So, how I fixed it (in my mythical alsheppard.com domain).
- In the AD FS mmc tool, on the right is the "Edit Federation Service Properties" and change the FS name and identifier.
- Add the new DNS name sts.alsheppard.com to point to the same IP address as the fs.alsheppard.com
- Update the certificate that it uses. Powershell and run "Update-ADFSCertificate". This will generate the new token-decrypting certificate and token-signing certificate that you can see in the MMC (under AD FS -> Service -> Certificates). The fs.alsheppard.com certificate is still the primary.
- In the gui, notice that you can't change the primary and secondary around yet. In the powershell, run "set-ADFSProperties -AutoCertificateRollover $false".

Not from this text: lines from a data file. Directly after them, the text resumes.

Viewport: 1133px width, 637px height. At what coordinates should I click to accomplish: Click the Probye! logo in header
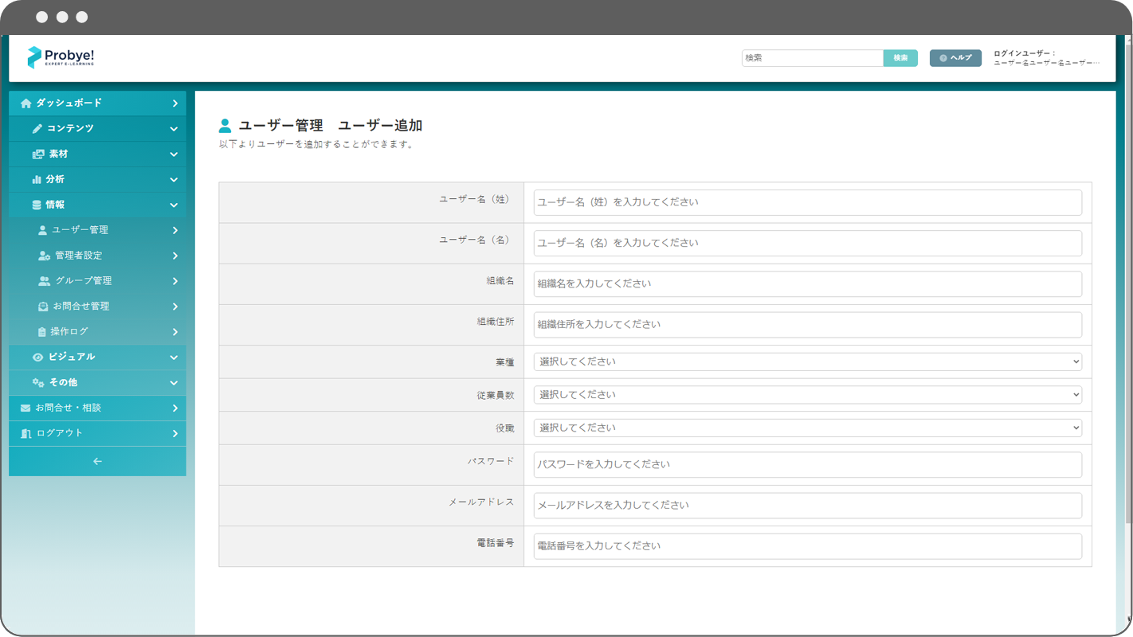[61, 57]
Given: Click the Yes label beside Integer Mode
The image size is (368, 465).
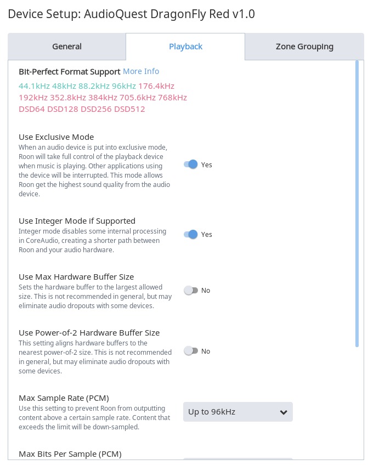Looking at the screenshot, I should (206, 235).
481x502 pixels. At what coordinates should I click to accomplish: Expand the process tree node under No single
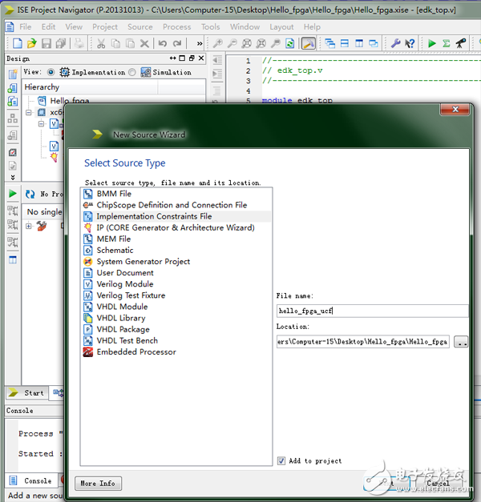pos(30,227)
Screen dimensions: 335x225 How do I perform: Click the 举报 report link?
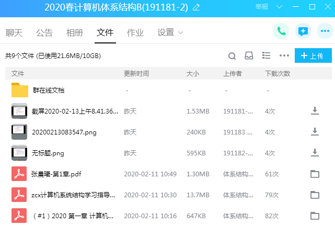[x=262, y=7]
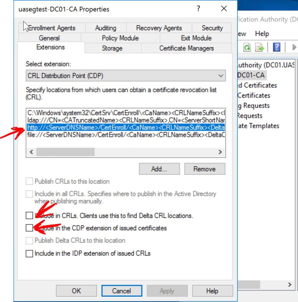298x302 pixels.
Task: Select the ldap:/// location entry in the list
Action: click(126, 120)
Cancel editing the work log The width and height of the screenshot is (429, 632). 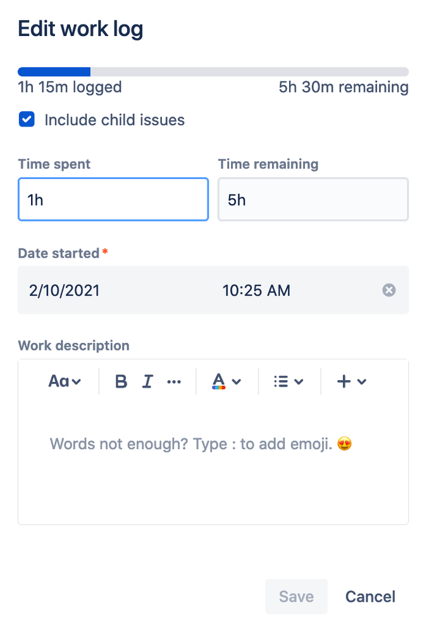[x=370, y=597]
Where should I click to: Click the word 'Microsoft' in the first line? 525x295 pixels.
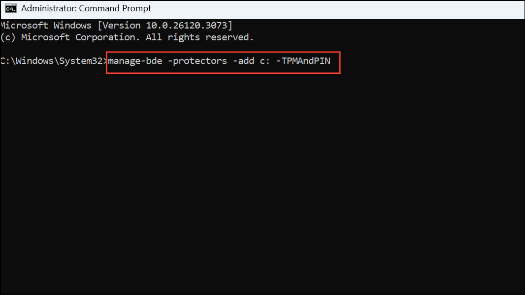coord(24,25)
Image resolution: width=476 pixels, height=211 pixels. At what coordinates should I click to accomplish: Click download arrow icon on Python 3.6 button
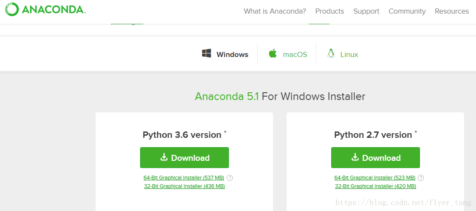click(164, 157)
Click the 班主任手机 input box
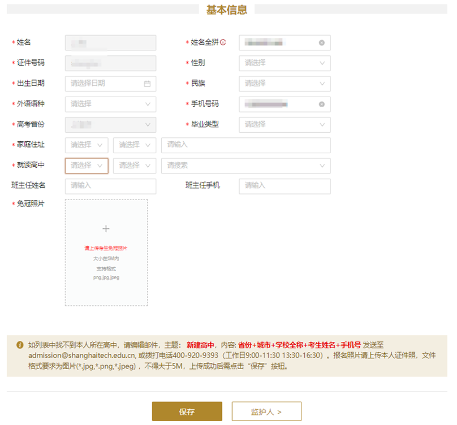This screenshot has height=425, width=457. 284,186
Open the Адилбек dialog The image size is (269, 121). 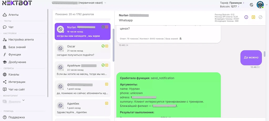click(82, 108)
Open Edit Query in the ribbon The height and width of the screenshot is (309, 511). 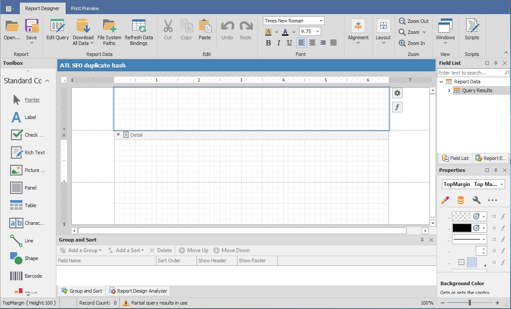point(57,31)
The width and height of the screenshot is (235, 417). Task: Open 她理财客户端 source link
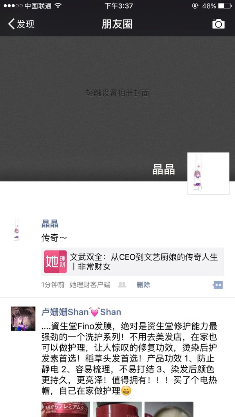pos(90,285)
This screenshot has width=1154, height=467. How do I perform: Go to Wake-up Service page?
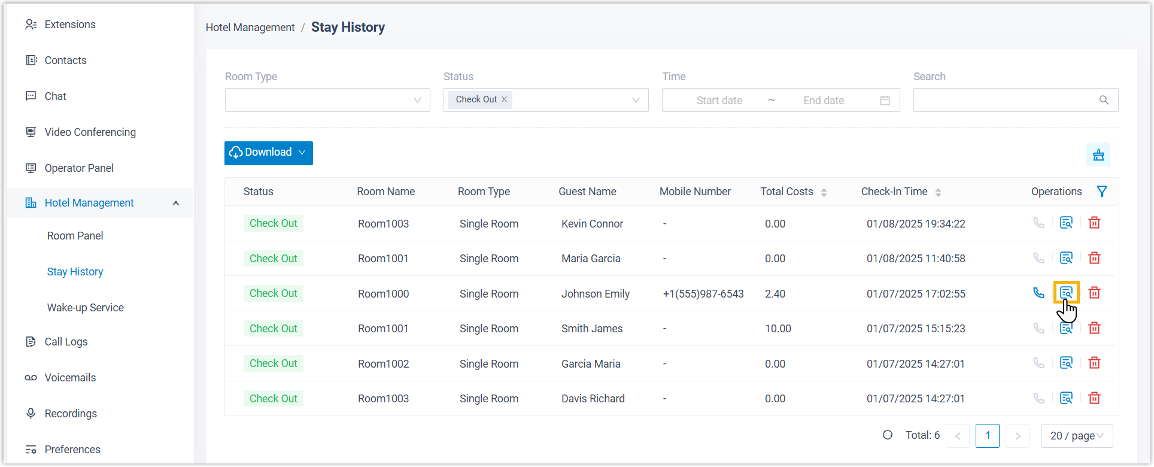[85, 308]
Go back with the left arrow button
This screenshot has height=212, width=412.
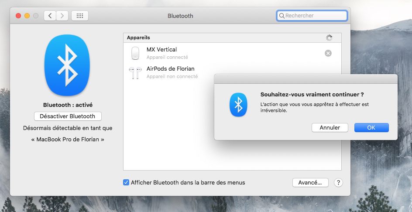50,16
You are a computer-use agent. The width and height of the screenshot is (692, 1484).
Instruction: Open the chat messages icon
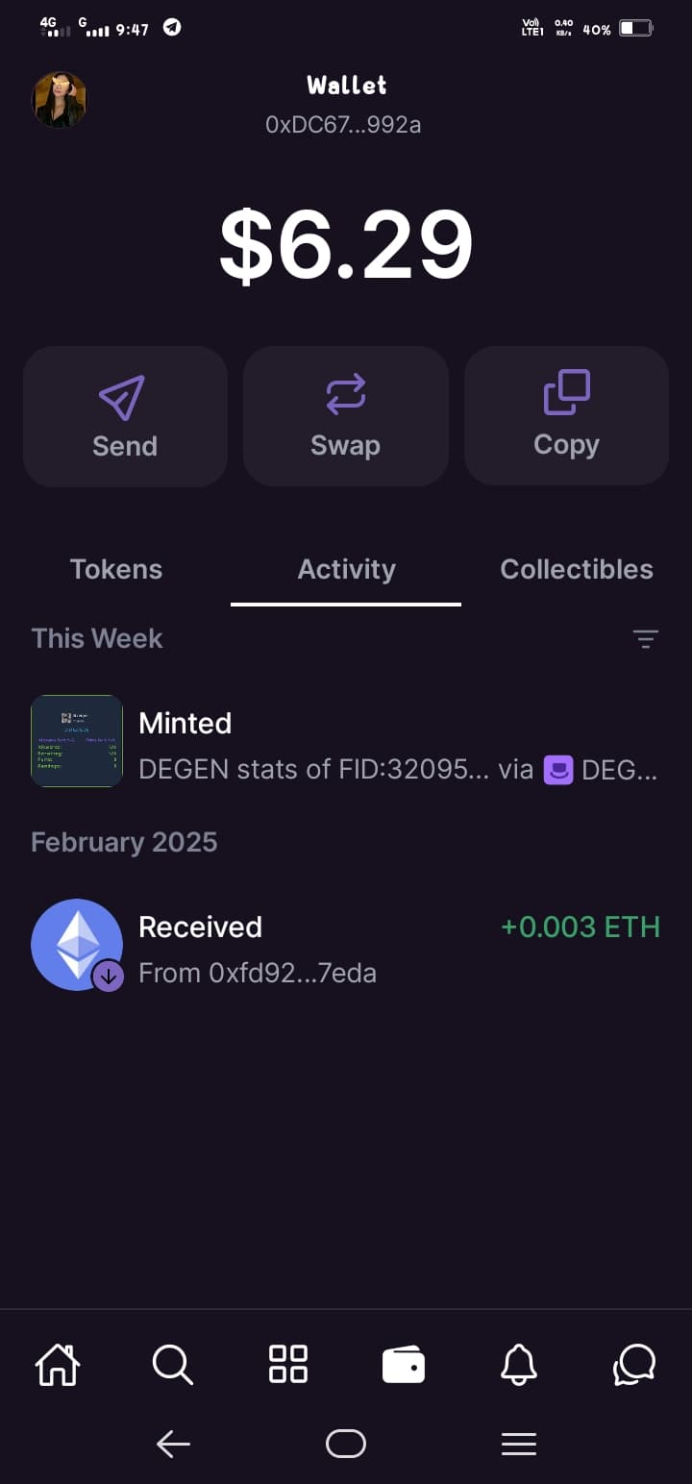click(x=634, y=1365)
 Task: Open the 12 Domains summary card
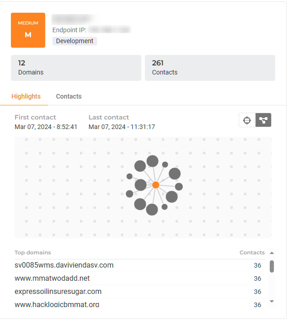[76, 68]
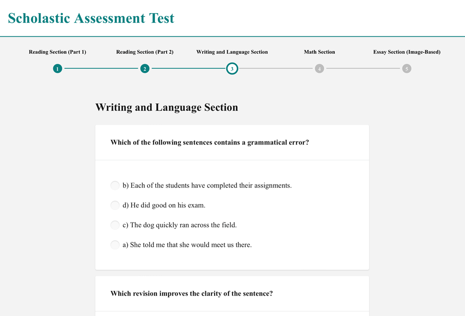
Task: Click step 2 circle in progress bar
Action: [x=145, y=69]
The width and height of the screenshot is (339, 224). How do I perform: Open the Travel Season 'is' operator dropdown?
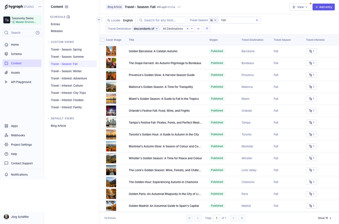(213, 20)
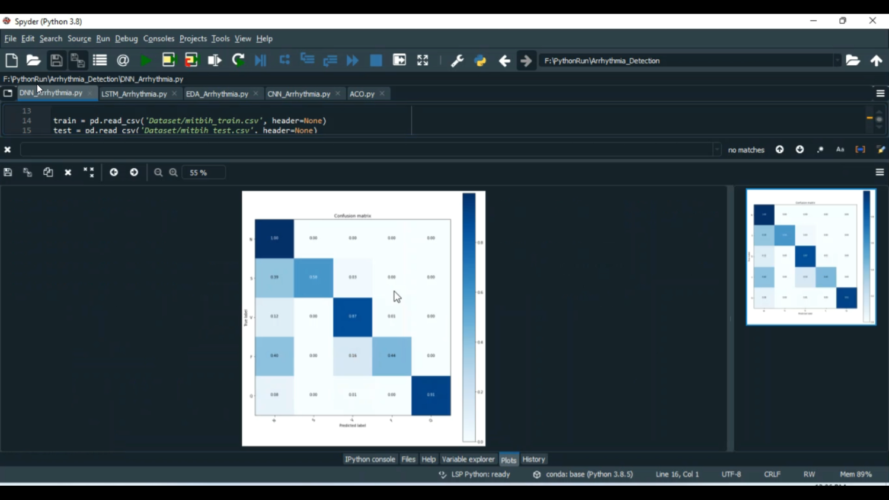Maximize the current pane
889x500 pixels.
pyautogui.click(x=423, y=60)
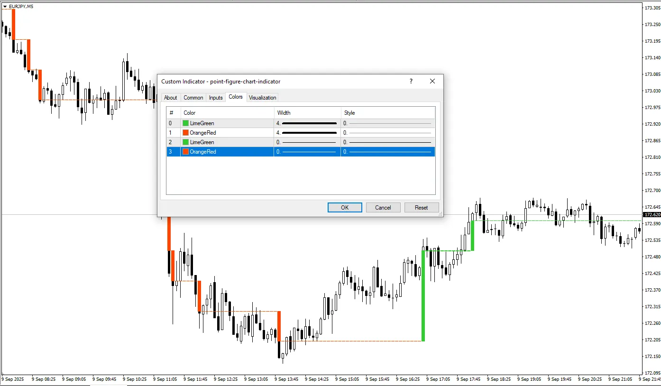Open the Width setting for row 0
The height and width of the screenshot is (386, 661).
click(x=307, y=123)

- In the gui again, change the new sts.alsheppard.com to be the primary and delete the old fs.alsheppard.com certificates in both sections.
- In powershell, run "set-ADFSProperties -AutoCertificateRollover $true"
- In ADUC, change the SPN value on the ADFS farm service account from "host/fs.alsheppard.com" to "host/sts.alsheppard.com"
- In the Powershell again, type "get-ADFSSslCertificate" and this should show three certificates, two for the fs.alsheppard.com hostname and one for localhost. Copy the CertificateHash and use it here "set-ADFSSslCertificate -thumbprint <CertificateHash>. Run the get-ADFSslCertificate again and there should be 5 certificates now, one for localhost, two for the old name and two for the new name. This must be done on each server in the farm.
- In the mmc, change the Device Registration Service identifier too (AD FS -> Trust Relationships -> Relying Party Trusts).
- Restart the ADFS service.
In hindsight, deleting the farm, wiping the farm server and restarting from scratch would have been about as easy.
Edited 20150908 to change the set-ADFSProperties certificate rollover, thanks anonymous commenter!